- TRY IT
Repeat these records exactly, pictures excluded.

- DATA EXTRACT
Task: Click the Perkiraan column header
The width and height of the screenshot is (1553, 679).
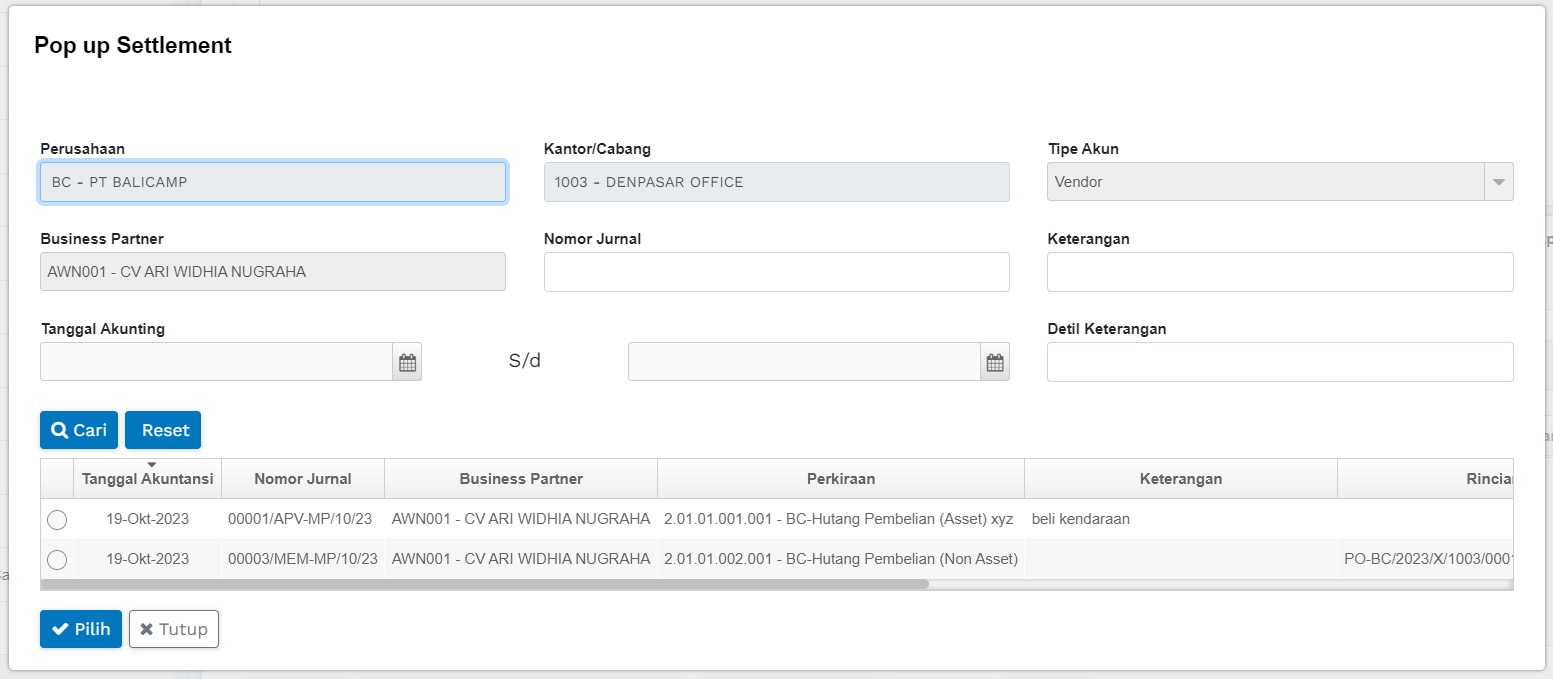Action: 841,479
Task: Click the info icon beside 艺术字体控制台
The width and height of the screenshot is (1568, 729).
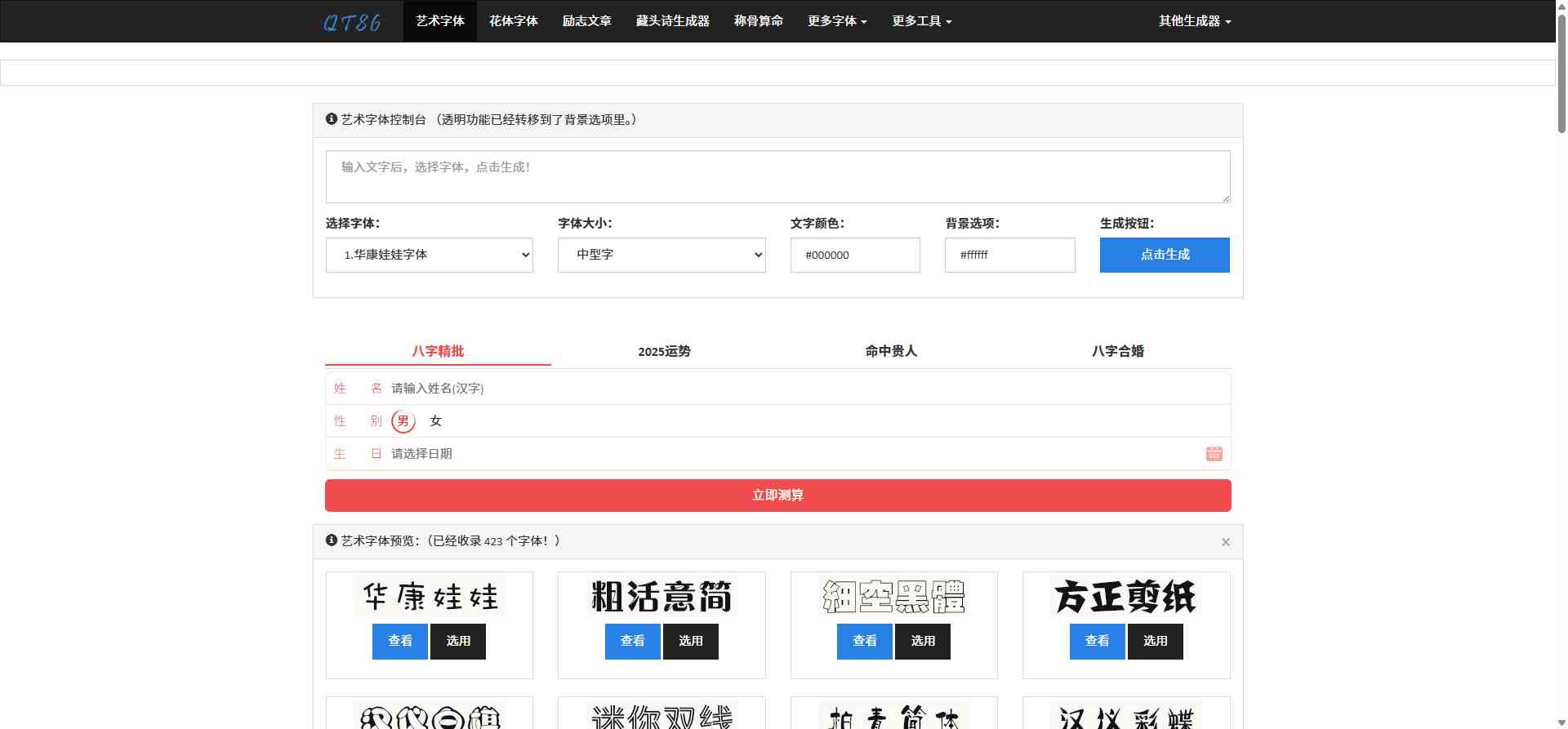Action: pyautogui.click(x=332, y=119)
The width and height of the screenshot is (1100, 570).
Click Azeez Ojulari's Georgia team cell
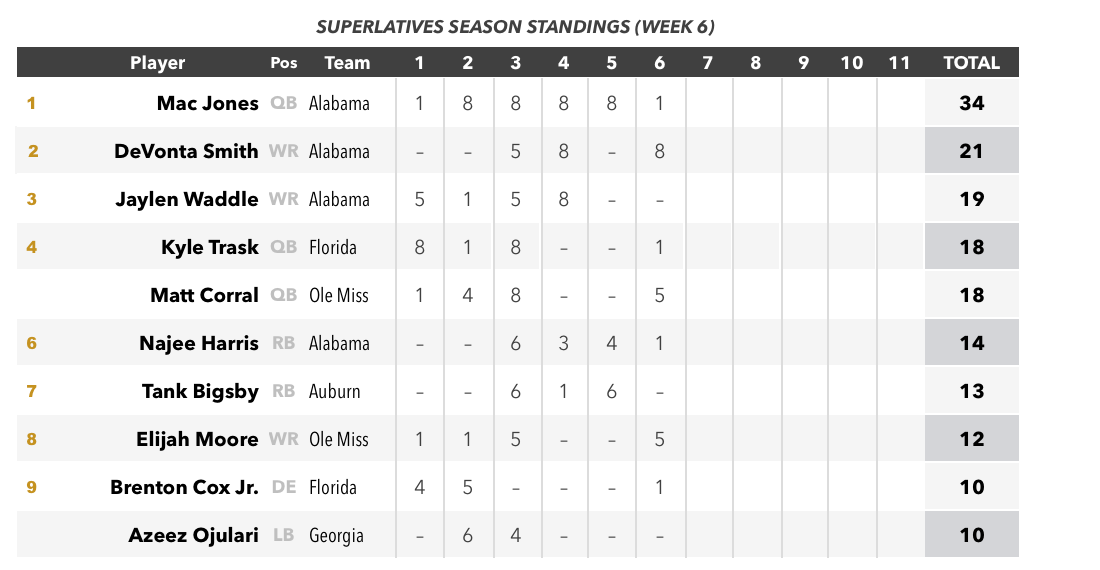pyautogui.click(x=336, y=536)
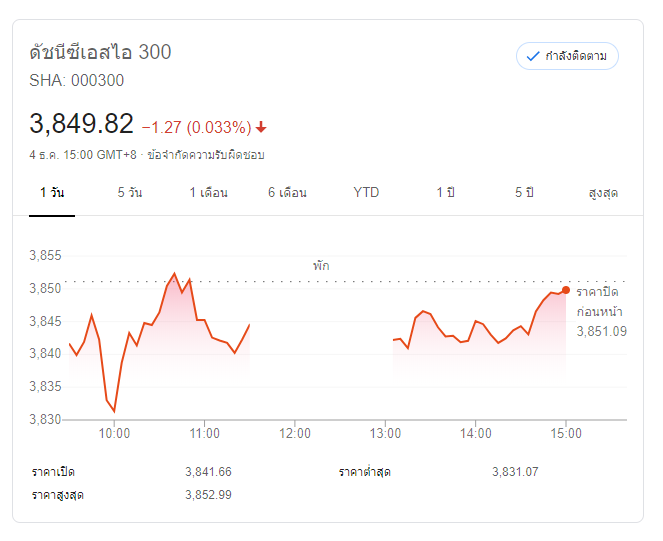Click the red end-point dot on chart
This screenshot has width=663, height=541.
coord(566,290)
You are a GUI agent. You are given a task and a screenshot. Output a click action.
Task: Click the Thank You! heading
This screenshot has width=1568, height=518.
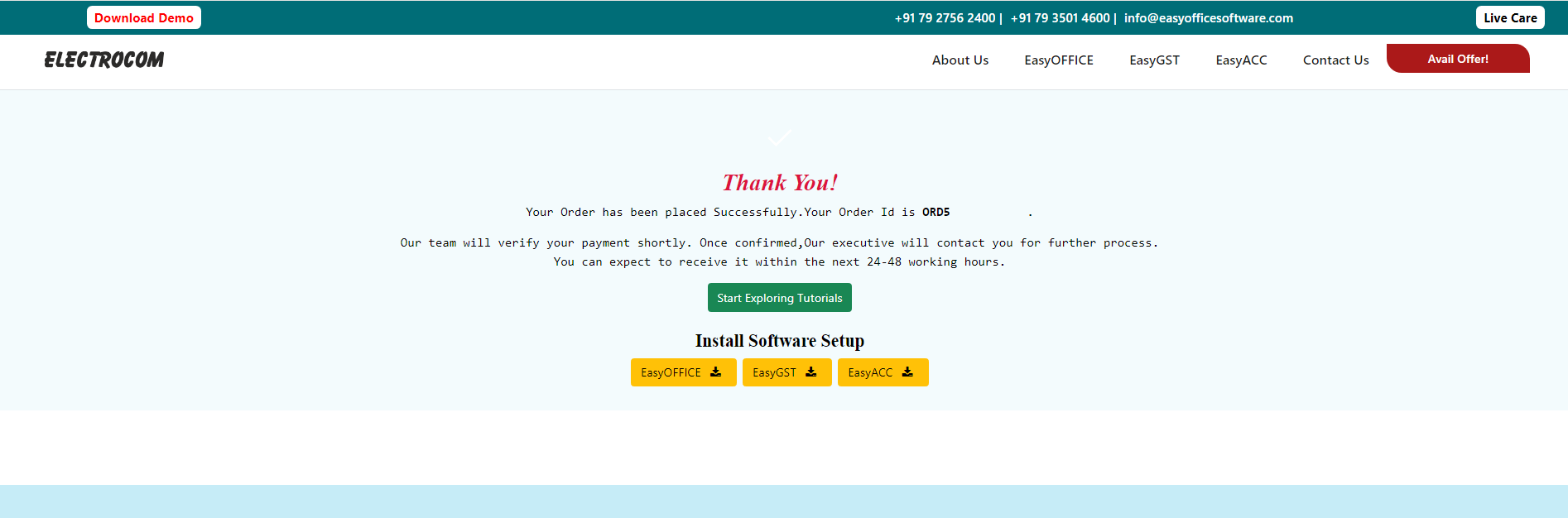[x=780, y=183]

- PROBLEM SOLUTION
Task: Click the Perkiraan column header
The width and height of the screenshot is (1553, 679).
Action: 841,479
Task: Click the info icon beside 艺术字体控制台
The width and height of the screenshot is (1568, 729).
Action: pyautogui.click(x=332, y=119)
The width and height of the screenshot is (1100, 570).
Click Azeez Ojulari's Georgia team cell
pyautogui.click(x=336, y=536)
Click the red end-point dot on chart
This screenshot has width=663, height=541.
coord(566,290)
You are a GUI agent. You are given a task and a screenshot. Output a click action.
Task: Click the Thank You! heading
This screenshot has width=1568, height=518.
[x=780, y=183]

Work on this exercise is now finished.